Getting into the Oscar swag bags was a simple call to the company sponsoring the bags. I made 80 six-piece boxes with gold and silver leaf chocolate-covered pretzels and embellished each bow with beautiful crystal broaches. Twenty of the boxes were gifted to the nominees who didn’t win the Oscar for best actor, actress or supporting actor, as well as the host. The remaining boxes were used for media. Seeing Posh Pretzels make appearances in the press was quite fun.

Most surprising thing you’ve learned?

Two things. First, I’m a tough cookie and can take on more than I ever imagined. I’m not afraid of hard work and can visualize the big picture. I can get the job done without sparing a single detail. Second, pink is for everyone. Boys and girls walk out of Posh after school carrying hot pink bags without giving it a second thought. Breast Cancer awareness brought about boys’ teams frequently adding and wearing pink to their uniforms so they’re used to the color.

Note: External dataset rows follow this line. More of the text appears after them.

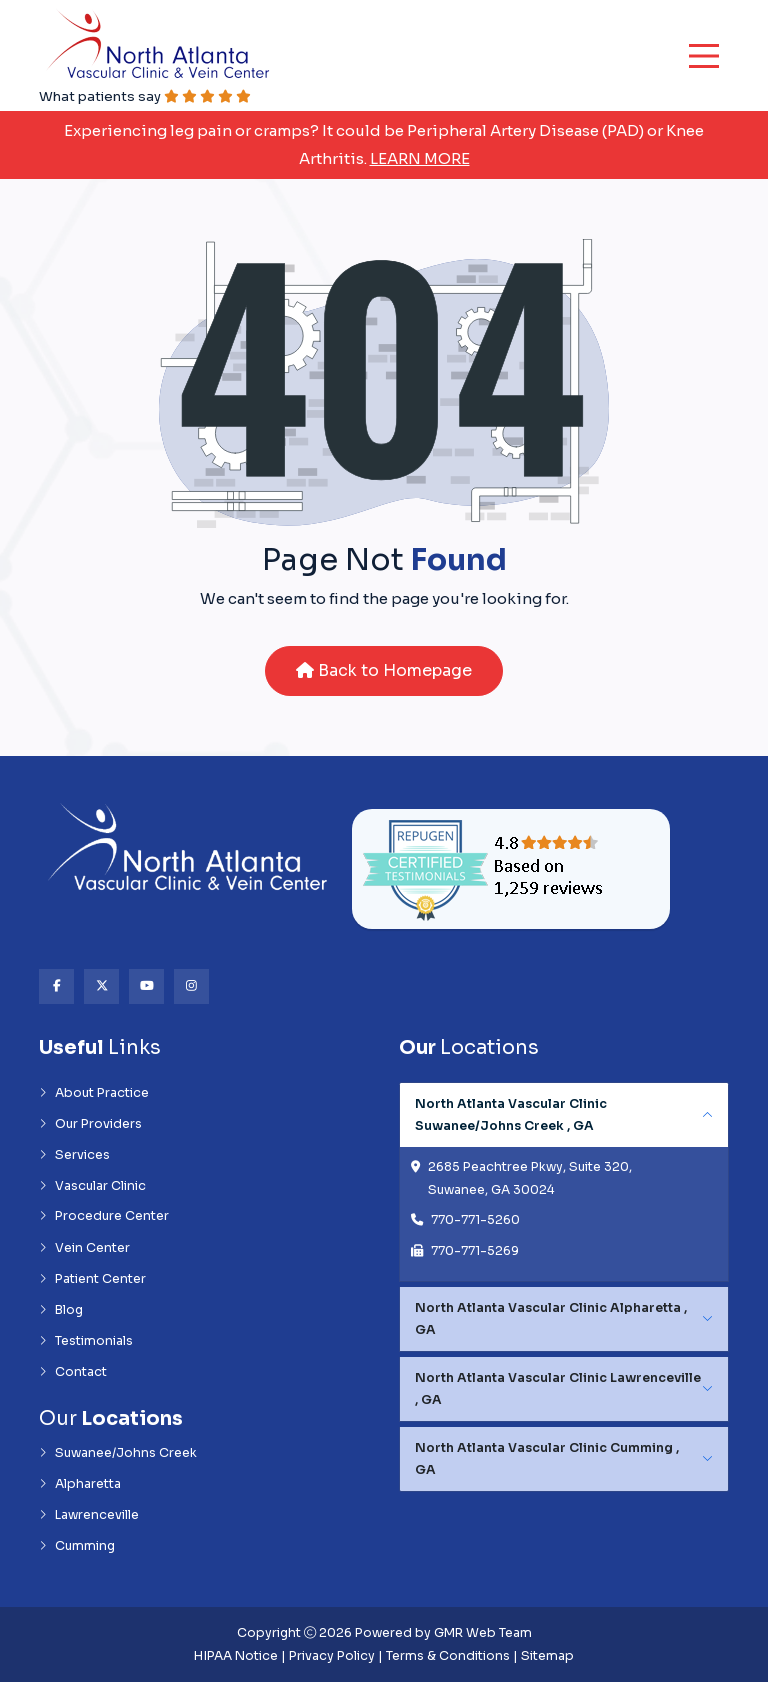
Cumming (77, 1546)
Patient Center (92, 1279)
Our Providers (90, 1124)
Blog (61, 1310)
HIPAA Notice (236, 1656)
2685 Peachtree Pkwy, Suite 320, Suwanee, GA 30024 (530, 1178)
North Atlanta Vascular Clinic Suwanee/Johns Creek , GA (511, 1115)
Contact (73, 1372)
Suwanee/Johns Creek (118, 1453)
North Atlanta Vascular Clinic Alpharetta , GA (551, 1319)
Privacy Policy (332, 1656)
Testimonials (86, 1341)
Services (74, 1155)
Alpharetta (80, 1484)
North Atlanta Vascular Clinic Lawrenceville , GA (558, 1389)
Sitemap (547, 1656)
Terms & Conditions (448, 1656)
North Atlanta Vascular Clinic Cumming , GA (547, 1459)
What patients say (145, 96)
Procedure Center (104, 1216)
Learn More (420, 158)
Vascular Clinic (92, 1186)
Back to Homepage (384, 670)
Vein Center (84, 1248)
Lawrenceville (89, 1515)
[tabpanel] (564, 1182)
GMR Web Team (483, 1633)
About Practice (94, 1093)
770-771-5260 (475, 1220)
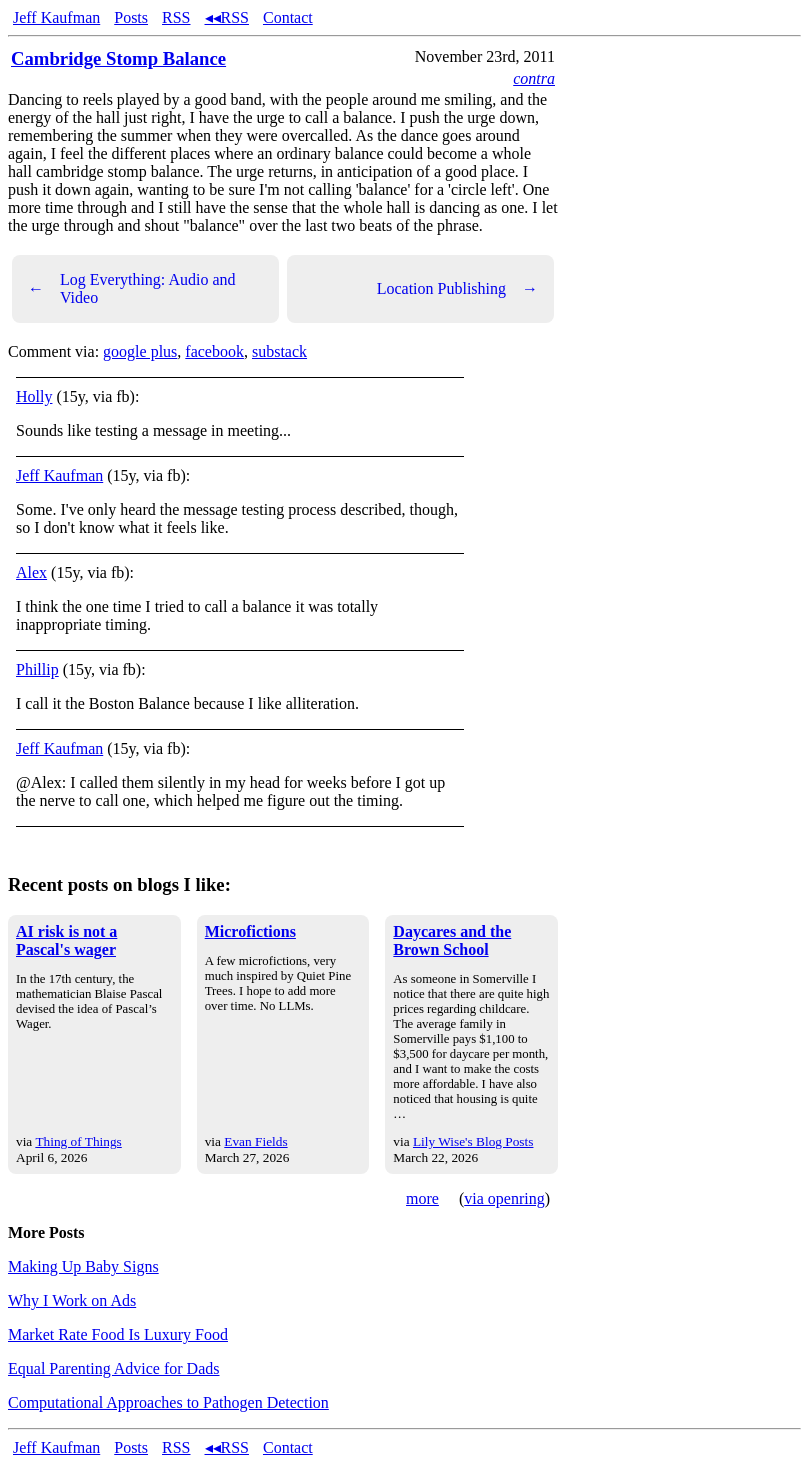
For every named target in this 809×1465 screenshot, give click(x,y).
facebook (214, 351)
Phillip (37, 669)
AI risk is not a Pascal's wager (66, 940)
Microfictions (250, 931)
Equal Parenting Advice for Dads (114, 1368)
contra (534, 78)
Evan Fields (255, 1141)
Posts (131, 17)
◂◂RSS (227, 17)
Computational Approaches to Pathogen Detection (168, 1402)
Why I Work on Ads (72, 1300)
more (422, 1198)
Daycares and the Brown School (452, 940)
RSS (176, 17)
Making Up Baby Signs (83, 1266)
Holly (34, 396)
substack (279, 351)
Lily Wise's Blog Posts (473, 1141)
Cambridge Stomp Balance (118, 58)
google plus (140, 351)
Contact (288, 17)
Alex (31, 572)
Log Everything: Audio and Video (132, 288)
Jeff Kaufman (56, 17)
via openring (504, 1198)
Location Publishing (457, 289)
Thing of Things (78, 1141)
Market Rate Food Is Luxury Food (118, 1334)
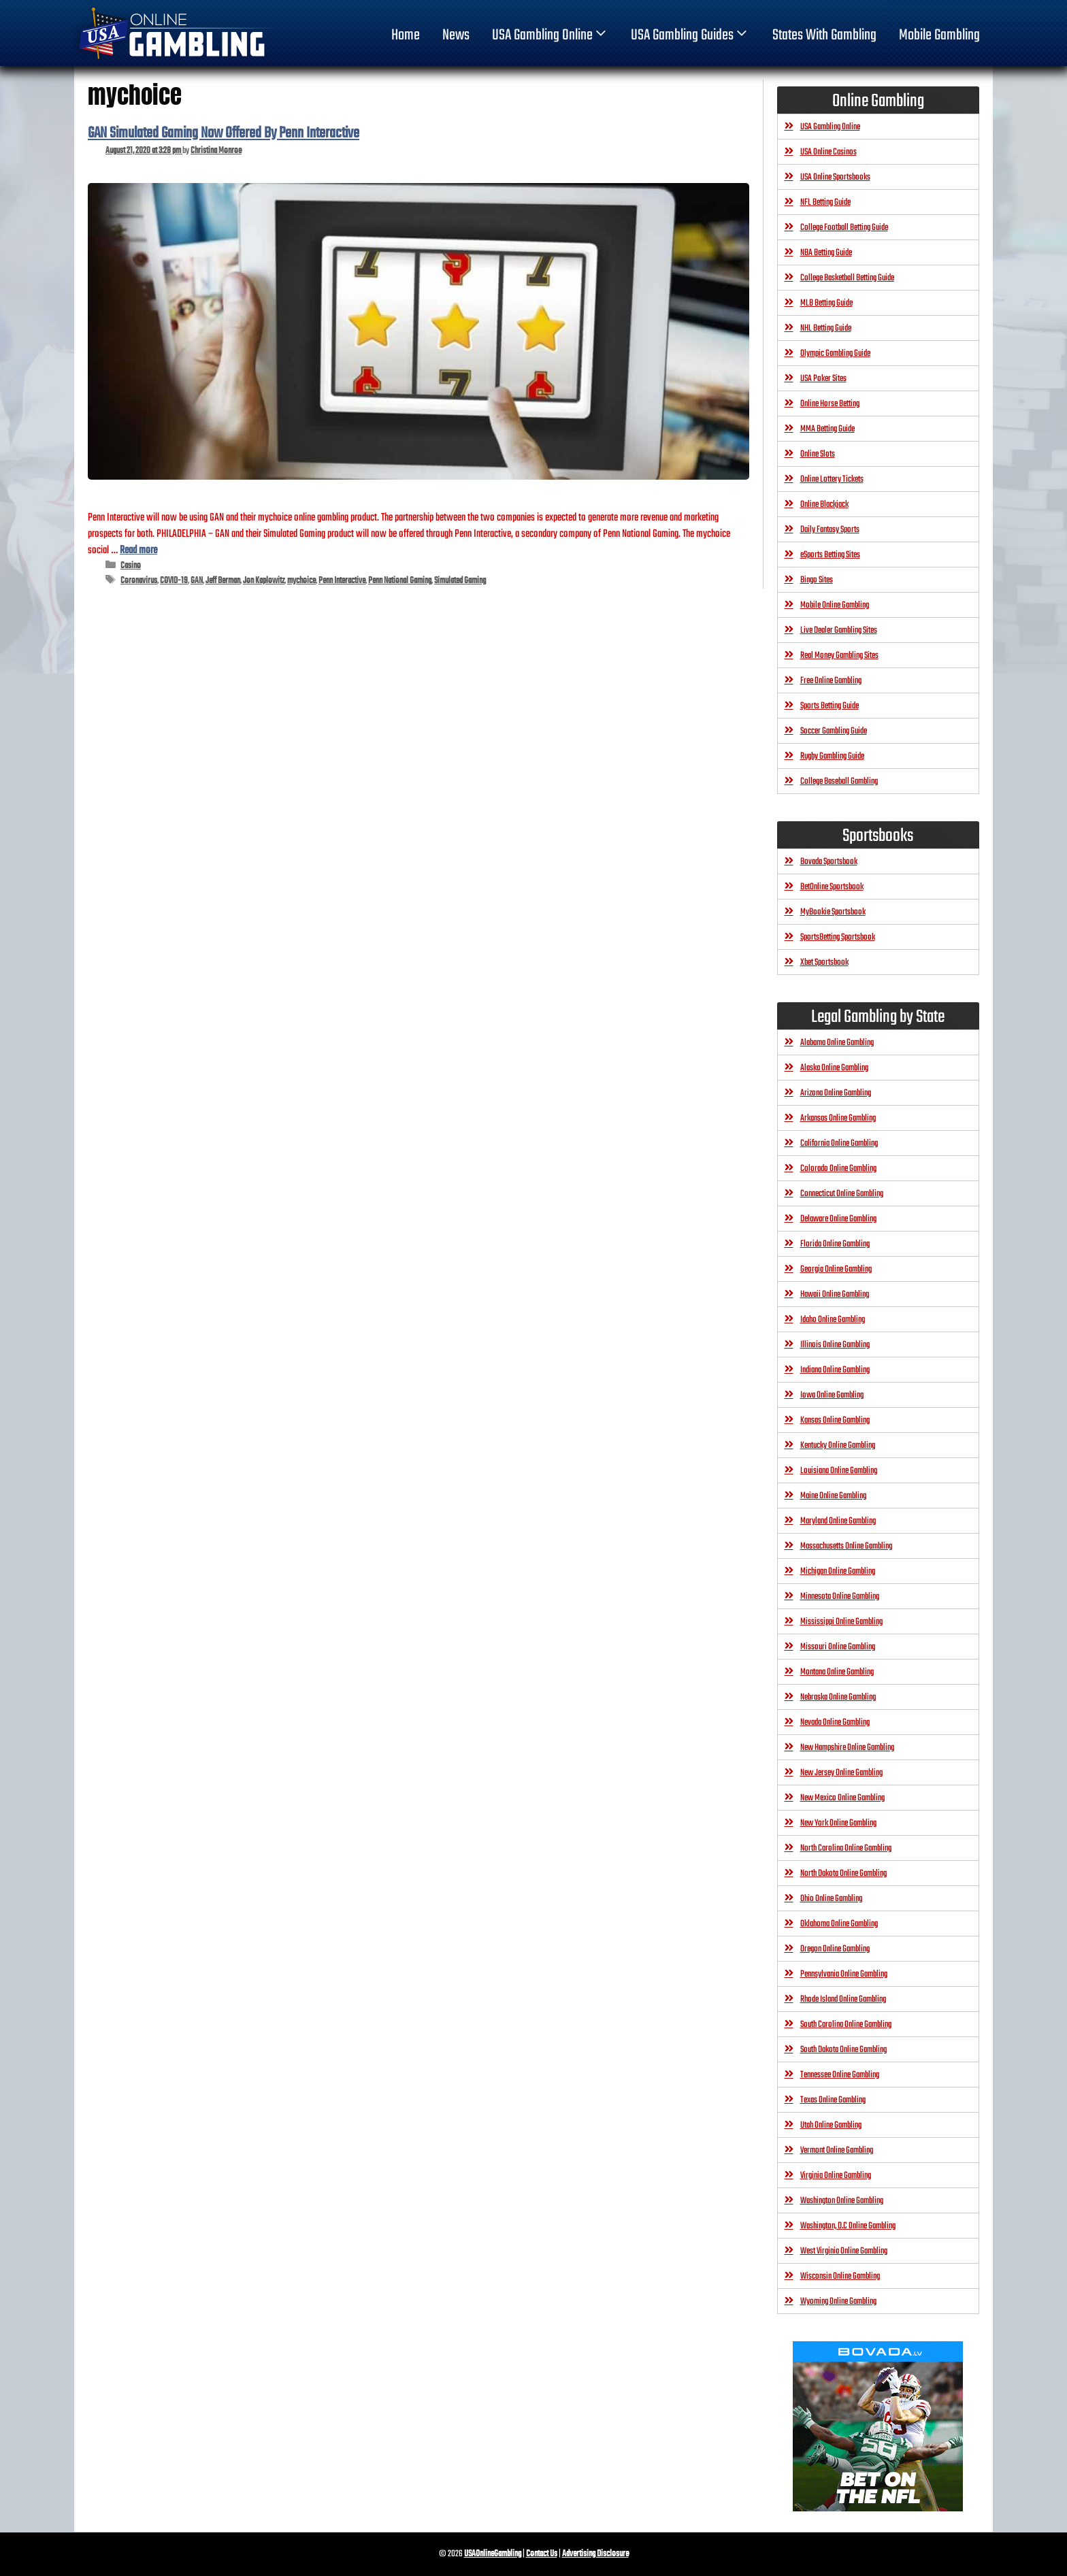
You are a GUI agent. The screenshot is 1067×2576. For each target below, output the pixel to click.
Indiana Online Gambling (835, 1370)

We have 20 flavors and I enjoy experimenting. Key Lime graham crackers and toffee caramel marshmallows were big surprises. A customer wrote a Yelp review stating “I hate chocolate covered pretzels,” (eesh). He went on to say that his Mom only bought chocolate covered pretzels as the household treat. So he grew up feeling deprived of other sweets and went right off them. Unknowingly, his wife purchased an assortment for him for Valentine’s Day. He wrote in his Yelp review that he had been transformed. That he was going to call his therapist and tell her he didn’t need to see her anymore. “Then I came across the marshmallows and I would take the hubcaps off people’s cars just to pay for an everyday fix.” I got an order for 50 Toffee Caramel Marshmellows for an engagement party based on that wonderful Yelp review.

What’s next?

Beverages. Though not coffee. To continue to turn retail visits into larger on-line orders, build an even larger corporate clientele, and eventually open a chain of stores. I’m looking forward to developing a popcorn/pretzel/nut/caramel concoction for Saturday nights for summer foot traffic.